Kurdish activists hold portraits and music instruments Dec. 26, at the site where three women Kurdish activists were found shot dead in 2013, in Paris. A 69-year-old Frenchman is facing preliminary charges of racially motivated murder, attempted murder and weapons violations over the December 23rd shooting, prosecutors said. The shooting shocked and infuriated the Kurdish community in France. Photo: Lewis Joly/AP

PARIS—Members of France’s Kurdish community and others held a silent march to honor three people killed in a shooting at a Kurdish cultural center in Paris that prosecutors say was motivated by racism.

Turkey summoned France’s ambassador Dec. 26 over what it called “black propaganda” by Kurdish activists after the shooting. Some have marched in Paris with flags of the banned Kurdistan Workers’ Party (PKK), or suggested that Turkey was linked to the shooting.

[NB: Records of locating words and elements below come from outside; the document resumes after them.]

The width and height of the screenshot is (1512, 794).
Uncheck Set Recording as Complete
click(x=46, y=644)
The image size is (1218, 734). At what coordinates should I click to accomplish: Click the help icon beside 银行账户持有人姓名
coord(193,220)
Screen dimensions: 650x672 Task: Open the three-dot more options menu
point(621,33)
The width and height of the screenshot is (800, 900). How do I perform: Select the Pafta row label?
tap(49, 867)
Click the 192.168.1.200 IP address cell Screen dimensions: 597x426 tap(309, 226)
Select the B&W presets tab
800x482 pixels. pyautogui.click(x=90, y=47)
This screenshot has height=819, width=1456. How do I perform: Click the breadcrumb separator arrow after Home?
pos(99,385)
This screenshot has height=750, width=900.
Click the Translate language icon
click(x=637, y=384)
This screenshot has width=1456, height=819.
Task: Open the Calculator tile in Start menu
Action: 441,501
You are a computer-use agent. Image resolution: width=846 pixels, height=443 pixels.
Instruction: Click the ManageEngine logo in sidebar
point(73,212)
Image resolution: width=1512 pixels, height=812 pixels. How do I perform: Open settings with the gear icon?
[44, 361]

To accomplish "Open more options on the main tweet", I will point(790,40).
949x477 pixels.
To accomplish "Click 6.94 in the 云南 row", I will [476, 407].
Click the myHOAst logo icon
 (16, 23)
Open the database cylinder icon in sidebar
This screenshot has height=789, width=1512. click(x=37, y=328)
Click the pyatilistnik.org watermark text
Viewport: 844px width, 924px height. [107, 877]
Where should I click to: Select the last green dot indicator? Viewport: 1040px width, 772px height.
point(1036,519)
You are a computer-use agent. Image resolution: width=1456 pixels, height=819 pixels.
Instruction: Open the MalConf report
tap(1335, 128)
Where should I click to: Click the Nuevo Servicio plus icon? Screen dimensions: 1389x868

A 69-year-old Frenchman was handed preliminary charges Dec. 26 of racially motivated murder and weapons violations over the Dec. 23 shooting, the Paris prosecutor’s office said. The suspect told investigators that he had wanted to kill migrants or foreigners and then had planned to kill himself, and said he had a “pathological” hatred of non-European foreigners, according to prosecutors.

He was briefly put in psychiatric care, but then returned to ordinary police custody. The suspect’s name hasn’t been officially released though he is identified by French media as William K.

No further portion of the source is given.